Climate change, alongside loss of habitat, unsuitable grazing regimes, the orchid’s already-inefficient pollination mechanism and its short life-span, has seen its range in the UK decline by at least 60% since 1930.

But Professor Hutchings warns that unless the orchid undergoes rapid selection for earlier flowering following warm springs, it is likely that continued climate change will result in it always flowering after the emergence of female bees.

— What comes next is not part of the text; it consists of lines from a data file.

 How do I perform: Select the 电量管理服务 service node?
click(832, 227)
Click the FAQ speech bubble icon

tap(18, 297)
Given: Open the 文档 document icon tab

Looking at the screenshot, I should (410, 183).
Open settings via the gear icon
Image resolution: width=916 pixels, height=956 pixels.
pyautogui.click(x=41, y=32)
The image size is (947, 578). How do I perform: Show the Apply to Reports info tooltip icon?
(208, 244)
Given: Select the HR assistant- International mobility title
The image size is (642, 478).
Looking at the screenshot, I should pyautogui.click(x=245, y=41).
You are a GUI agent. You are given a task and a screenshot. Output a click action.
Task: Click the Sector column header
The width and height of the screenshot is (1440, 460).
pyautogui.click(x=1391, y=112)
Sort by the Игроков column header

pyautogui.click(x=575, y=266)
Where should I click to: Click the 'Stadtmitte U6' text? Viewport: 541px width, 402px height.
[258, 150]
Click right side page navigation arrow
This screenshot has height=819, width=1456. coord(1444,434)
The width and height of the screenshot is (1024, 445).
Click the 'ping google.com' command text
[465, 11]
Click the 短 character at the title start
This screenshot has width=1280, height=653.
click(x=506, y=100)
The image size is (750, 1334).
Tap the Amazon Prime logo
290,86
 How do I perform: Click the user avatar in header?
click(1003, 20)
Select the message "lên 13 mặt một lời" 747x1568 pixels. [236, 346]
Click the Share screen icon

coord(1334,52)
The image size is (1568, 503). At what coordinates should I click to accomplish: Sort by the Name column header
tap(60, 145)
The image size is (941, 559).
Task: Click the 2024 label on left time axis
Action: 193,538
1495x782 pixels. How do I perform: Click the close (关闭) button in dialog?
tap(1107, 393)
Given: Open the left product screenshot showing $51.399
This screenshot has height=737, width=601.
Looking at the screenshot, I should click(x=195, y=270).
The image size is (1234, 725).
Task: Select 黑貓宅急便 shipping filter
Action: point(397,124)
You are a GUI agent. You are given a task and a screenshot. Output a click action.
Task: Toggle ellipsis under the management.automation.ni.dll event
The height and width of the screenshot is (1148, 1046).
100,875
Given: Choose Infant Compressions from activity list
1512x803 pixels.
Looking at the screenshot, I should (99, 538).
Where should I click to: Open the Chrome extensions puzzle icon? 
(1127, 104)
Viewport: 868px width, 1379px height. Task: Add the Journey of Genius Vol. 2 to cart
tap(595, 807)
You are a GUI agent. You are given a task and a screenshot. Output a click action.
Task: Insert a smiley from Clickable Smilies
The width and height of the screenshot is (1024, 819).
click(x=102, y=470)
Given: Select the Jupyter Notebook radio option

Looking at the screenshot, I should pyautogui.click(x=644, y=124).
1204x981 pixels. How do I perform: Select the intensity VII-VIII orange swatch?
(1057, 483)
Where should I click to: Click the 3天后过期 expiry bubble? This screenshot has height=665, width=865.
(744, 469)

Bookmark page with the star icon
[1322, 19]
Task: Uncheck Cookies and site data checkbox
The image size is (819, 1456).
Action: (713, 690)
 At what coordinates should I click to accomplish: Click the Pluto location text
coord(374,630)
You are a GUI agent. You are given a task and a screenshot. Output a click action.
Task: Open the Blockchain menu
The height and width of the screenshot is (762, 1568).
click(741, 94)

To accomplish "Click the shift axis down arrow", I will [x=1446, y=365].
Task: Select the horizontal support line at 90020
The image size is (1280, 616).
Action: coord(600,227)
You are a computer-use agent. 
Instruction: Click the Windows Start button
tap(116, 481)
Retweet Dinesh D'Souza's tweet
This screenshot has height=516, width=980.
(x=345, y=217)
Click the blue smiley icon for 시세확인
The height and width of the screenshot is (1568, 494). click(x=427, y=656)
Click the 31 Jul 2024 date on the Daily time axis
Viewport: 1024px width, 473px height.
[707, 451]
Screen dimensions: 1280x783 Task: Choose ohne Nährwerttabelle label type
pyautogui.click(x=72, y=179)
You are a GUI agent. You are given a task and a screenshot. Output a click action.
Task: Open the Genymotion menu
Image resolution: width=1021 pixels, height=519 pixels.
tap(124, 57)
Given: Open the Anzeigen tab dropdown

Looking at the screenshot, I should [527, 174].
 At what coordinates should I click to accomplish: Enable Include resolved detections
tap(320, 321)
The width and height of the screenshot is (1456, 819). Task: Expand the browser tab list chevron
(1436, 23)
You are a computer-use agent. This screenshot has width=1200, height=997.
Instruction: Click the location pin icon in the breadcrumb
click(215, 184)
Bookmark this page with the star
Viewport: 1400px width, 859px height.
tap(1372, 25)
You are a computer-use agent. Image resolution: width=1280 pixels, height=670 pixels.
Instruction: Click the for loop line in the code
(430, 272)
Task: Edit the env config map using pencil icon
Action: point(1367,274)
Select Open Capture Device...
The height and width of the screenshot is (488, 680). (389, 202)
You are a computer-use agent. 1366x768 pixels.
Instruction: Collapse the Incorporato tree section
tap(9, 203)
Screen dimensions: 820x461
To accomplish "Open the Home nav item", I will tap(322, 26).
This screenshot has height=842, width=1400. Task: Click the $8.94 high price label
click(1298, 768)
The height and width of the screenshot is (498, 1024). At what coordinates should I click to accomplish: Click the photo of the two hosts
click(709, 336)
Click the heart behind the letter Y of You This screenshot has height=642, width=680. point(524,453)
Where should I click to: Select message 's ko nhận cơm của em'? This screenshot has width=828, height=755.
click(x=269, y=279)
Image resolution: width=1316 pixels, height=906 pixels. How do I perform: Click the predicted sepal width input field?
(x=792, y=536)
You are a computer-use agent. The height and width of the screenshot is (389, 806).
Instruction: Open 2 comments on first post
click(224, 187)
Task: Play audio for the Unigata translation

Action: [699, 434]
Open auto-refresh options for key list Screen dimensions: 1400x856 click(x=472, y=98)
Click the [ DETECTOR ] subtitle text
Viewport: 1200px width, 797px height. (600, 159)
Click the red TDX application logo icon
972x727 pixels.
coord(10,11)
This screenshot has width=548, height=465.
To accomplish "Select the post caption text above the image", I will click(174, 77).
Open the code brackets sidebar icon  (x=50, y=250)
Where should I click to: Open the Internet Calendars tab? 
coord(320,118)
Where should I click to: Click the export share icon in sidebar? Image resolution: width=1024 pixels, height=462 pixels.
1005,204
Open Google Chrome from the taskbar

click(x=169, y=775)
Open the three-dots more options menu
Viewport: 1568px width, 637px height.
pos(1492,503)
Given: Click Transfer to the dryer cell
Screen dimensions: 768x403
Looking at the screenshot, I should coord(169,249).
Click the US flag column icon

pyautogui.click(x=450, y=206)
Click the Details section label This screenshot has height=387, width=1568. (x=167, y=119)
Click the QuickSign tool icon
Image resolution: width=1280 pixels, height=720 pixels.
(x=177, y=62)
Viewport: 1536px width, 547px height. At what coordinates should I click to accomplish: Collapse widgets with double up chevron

He warns that a programme of hand pollination may be the only means to ensure the early spider-orchid remains a presence in the UK.

He added: “Further studies are urgently required, on a wider range of species and in various ecological communities, to assess the potential for climate warming to cause disruption of vital life historical events where different species are dependent on each other. 

"As well as posing problems for plants that depend on pollinators being available on particular dates, climate change could threaten many other ecological interdependencies, including birds depending on caterpillars being available as food immediately after hatching and insects needing specific nectar sources.”

Professor Anthony Davy, Professor Emeritus at the University of East Anglia's School of Biological Sciences, said: “The vast number of historical records associated with specimens in the vaults of museums and herbaria is still a hugely under-exploited resource for studies of the effects of climate change.”

Researchers used a temperature record covering more than 350 years and data sets on the orchid and the bee dating back to the 19th century for the project.

A 32-year field-based study of the demography of the orchid was the source of the original observations of flowering date advancing since the mid-1970s.

The team then used herbarium specimens stored at the Royal Botanic Gardens, Kew, and the British Museum, to calculate the peak flowering time going back to 1848 and bee specimens at the Natural History Museum and the Oxford University Museum of Natural History, to establish flight dates back to 1893.

They then used the Central England Temperature (CET) record, which catalogues the average monthly temperature all the way back to 1659, to estimate what the likely dates for flight and flowering were in the past for a period of over three centuries.